__What to produce__
Please print the records below word for word.

------ Supplied material

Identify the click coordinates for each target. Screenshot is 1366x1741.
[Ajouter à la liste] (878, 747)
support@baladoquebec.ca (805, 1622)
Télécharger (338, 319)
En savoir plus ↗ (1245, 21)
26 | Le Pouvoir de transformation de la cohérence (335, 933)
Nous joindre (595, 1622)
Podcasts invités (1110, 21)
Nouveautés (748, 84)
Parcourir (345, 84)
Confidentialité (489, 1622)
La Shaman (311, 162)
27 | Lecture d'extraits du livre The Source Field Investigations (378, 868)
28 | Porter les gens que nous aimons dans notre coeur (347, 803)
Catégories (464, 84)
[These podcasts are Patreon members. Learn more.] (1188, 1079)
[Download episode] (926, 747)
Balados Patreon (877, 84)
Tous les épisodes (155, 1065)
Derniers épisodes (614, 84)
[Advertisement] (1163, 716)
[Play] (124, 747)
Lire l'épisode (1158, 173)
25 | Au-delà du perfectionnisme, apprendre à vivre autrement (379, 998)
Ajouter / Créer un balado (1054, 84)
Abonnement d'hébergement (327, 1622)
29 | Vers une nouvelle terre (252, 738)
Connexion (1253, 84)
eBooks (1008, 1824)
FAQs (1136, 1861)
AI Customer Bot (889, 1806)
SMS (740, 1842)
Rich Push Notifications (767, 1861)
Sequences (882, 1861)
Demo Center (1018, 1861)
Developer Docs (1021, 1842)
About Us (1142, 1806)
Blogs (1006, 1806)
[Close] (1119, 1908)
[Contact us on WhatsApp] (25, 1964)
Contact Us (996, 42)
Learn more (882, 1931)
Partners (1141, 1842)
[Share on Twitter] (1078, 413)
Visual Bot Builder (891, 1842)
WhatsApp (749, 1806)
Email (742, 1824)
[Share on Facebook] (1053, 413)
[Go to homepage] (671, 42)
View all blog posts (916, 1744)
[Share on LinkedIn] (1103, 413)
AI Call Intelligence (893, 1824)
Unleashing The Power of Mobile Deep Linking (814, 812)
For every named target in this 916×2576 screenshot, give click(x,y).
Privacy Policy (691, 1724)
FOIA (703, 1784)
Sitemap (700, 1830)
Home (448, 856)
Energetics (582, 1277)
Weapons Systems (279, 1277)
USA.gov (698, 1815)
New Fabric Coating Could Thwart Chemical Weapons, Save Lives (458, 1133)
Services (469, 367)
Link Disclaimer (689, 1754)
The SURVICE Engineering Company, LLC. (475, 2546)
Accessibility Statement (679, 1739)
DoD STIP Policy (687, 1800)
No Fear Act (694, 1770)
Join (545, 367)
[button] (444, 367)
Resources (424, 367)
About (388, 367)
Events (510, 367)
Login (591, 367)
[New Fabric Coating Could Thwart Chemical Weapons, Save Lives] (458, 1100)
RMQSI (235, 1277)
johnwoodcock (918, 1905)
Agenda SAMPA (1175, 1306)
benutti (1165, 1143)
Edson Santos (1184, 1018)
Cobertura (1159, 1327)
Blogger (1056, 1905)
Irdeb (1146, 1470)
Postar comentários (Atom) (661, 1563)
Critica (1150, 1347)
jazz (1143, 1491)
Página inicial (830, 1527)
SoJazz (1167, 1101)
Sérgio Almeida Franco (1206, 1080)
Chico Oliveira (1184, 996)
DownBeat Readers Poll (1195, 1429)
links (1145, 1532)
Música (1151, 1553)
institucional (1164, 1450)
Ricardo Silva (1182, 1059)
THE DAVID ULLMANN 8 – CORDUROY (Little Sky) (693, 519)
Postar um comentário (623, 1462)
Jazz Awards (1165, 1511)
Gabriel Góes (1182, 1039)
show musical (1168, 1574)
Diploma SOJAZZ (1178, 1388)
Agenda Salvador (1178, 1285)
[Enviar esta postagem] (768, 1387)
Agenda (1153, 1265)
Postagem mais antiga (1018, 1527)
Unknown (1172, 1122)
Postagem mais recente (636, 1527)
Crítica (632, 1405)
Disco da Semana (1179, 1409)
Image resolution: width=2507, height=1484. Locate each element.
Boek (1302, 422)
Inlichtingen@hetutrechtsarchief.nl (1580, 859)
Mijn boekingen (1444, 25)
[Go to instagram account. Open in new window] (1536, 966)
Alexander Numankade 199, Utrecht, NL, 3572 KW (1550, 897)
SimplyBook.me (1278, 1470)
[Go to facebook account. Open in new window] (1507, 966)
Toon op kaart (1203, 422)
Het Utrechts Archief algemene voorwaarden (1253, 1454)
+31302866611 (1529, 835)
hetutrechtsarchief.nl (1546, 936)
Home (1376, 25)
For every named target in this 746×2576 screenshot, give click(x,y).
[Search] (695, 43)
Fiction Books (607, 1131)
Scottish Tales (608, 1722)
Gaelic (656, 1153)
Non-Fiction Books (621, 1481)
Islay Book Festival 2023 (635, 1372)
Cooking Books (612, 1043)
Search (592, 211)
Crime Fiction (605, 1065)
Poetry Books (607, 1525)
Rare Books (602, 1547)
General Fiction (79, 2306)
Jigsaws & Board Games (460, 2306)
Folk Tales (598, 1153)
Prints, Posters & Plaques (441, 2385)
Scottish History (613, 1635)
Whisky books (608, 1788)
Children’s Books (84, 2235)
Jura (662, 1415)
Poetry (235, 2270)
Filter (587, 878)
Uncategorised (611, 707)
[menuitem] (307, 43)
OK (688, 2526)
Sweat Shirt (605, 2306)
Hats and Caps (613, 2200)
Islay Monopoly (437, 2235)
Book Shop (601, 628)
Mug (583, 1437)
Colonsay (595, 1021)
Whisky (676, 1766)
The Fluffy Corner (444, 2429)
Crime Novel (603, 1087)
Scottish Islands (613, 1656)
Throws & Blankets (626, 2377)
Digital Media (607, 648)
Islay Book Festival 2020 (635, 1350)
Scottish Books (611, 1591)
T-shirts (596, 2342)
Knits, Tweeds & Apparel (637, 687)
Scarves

------------

__Written solution__
Identify the click coordinates for each target. Screenshot is 1366x1741.
[Ajouter à la liste] (878, 747)
support@baladoquebec.ca (805, 1622)
Télécharger (338, 319)
En savoir plus ↗ (1245, 21)
26 | Le Pouvoir de transformation de la cohérence (335, 933)
Nous joindre (595, 1622)
Podcasts invités (1110, 21)
Nouveautés (748, 84)
Parcourir (345, 84)
Confidentialité (489, 1622)
La Shaman (311, 162)
27 | Lecture d'extraits du livre The Source Field Investigations (378, 868)
28 | Porter les gens que nous aimons dans notre coeur (347, 803)
Catégories (464, 84)
[These podcasts are Patreon members. Learn more.] (1188, 1079)
[Download episode] (926, 747)
Balados Patreon (877, 84)
Tous les épisodes (155, 1065)
Derniers épisodes (614, 84)
[Advertisement] (1163, 716)
[Play] (124, 747)
Lire l'épisode (1158, 173)
25 | Au-delà du perfectionnisme, apprendre à vivre autrement (379, 998)
Ajouter / Créer un balado (1054, 84)
Abonnement d'hébergement (327, 1622)
29 | Vers une nouvelle terre (252, 738)
Connexion (1253, 84)
eBooks (1008, 1824)
FAQs (1136, 1861)
AI Customer Bot (889, 1806)
SMS (740, 1842)
Rich Push Notifications (767, 1861)
Sequences (882, 1861)
Demo Center (1018, 1861)
Developer Docs (1021, 1842)
About Us (1142, 1806)
Blogs (1006, 1806)
[Close] (1119, 1908)
[Contact us on WhatsApp] (25, 1964)
Contact Us (996, 42)
Learn more (882, 1931)
Partners (1141, 1842)
[Share on Twitter] (1078, 413)
Visual Bot Builder (891, 1842)
WhatsApp (749, 1806)
Email (742, 1824)
[Share on Facebook] (1053, 413)
[Go to homepage] (671, 42)
View all blog posts (916, 1744)
[Share on LinkedIn] (1103, 413)
AI Call Intelligence (893, 1824)
Unleashing The Power of Mobile Deep Linking (814, 812)
For every named target in this 916×2576 screenshot, give click(x,y).
Privacy Policy (691, 1724)
FOIA (703, 1784)
Sitemap (700, 1830)
Home (448, 856)
Energetics (582, 1277)
Weapons Systems (279, 1277)
USA.gov (698, 1815)
New Fabric Coating Could Thwart Chemical Weapons, Save Lives (458, 1133)
Services (469, 367)
Link Disclaimer (689, 1754)
The SURVICE Engineering Company, LLC. (475, 2546)
Accessibility Statement (679, 1739)
DoD STIP Policy (687, 1800)
No Fear Act (694, 1770)
Join (545, 367)
[button] (444, 367)
Resources (424, 367)
About (388, 367)
Events (510, 367)
Login (591, 367)
[New Fabric Coating Could Thwart Chemical Weapons, Save Lives] (458, 1100)
RMQSI (235, 1277)
johnwoodcock (918, 1905)
Agenda SAMPA (1175, 1306)
benutti (1165, 1143)
Edson Santos (1184, 1018)
Cobertura (1159, 1327)
Blogger (1056, 1905)
Irdeb (1146, 1470)
Postar comentários (Atom) (661, 1563)
Critica (1150, 1347)
jazz (1143, 1491)
Página inicial (830, 1527)
SoJazz (1167, 1101)
Sérgio Almeida Franco (1206, 1080)
Chico Oliveira (1184, 996)
DownBeat Readers Poll (1195, 1429)
links (1145, 1532)
Música (1151, 1553)
institucional (1164, 1450)
Ricardo Silva (1182, 1059)
THE DAVID ULLMANN 8 – CORDUROY (Little Sky) (693, 519)
Postar um comentário (623, 1462)
Jazz Awards (1165, 1511)
Gabriel Góes (1182, 1039)
show musical (1168, 1574)
Diploma SOJAZZ (1178, 1388)
Agenda Salvador (1178, 1285)
[Enviar esta postagem] (768, 1387)
Agenda (1153, 1265)
Postagem mais antiga (1018, 1527)
Unknown (1172, 1122)
Postagem mais recente (636, 1527)
Crítica (632, 1405)
Disco da Semana (1179, 1409)
Image resolution: width=2507, height=1484. Locate each element.
Boek (1302, 422)
Inlichtingen@hetutrechtsarchief.nl (1580, 859)
Mijn boekingen (1444, 25)
[Go to instagram account. Open in new window] (1536, 966)
Alexander Numankade 199, Utrecht, NL, 3572 KW (1550, 897)
SimplyBook.me (1278, 1470)
[Go to facebook account. Open in new window] (1507, 966)
Toon op kaart (1203, 422)
Het Utrechts Archief algemene voorwaarden (1253, 1454)
+31302866611 (1529, 835)
hetutrechtsarchief.nl (1546, 936)
Home (1376, 25)
For every named target in this 746×2576 screenshot, give click(x,y).
[Search] (695, 43)
Fiction Books (607, 1131)
Scottish Tales (608, 1722)
Gaelic (656, 1153)
Non-Fiction Books (621, 1481)
Islay Book Festival 2023 (635, 1372)
Cooking Books (612, 1043)
Search (592, 211)
Crime Fiction (605, 1065)
Poetry Books (607, 1525)
Rare Books (602, 1547)
General Fiction (79, 2306)
Jigsaws & Board Games (460, 2306)
Folk Tales (598, 1153)
Prints, Posters & Plaques (441, 2385)
Scottish History (613, 1635)
Whisky books (608, 1788)
Children’s Books (84, 2235)
Jura (662, 1415)
Poetry (235, 2270)
Filter (587, 878)
Uncategorised (611, 707)
[menuitem] (307, 43)
OK (688, 2526)
Sweat Shirt (605, 2306)
Hats and Caps (613, 2200)
Islay Monopoly (437, 2235)
Book Shop (601, 628)
Mug (583, 1437)
Colonsay (595, 1021)
Whisky (676, 1766)
The Fluffy Corner (444, 2429)
Crime Novel (603, 1087)
Scottish Islands (613, 1656)
Throws & Blankets (626, 2377)
Digital Media (607, 648)
Islay Book Festival 2020 (635, 1350)
Scottish Books (611, 1591)
T-shirts (596, 2342)
Knits, Tweeds & Apparel (637, 687)
Scarves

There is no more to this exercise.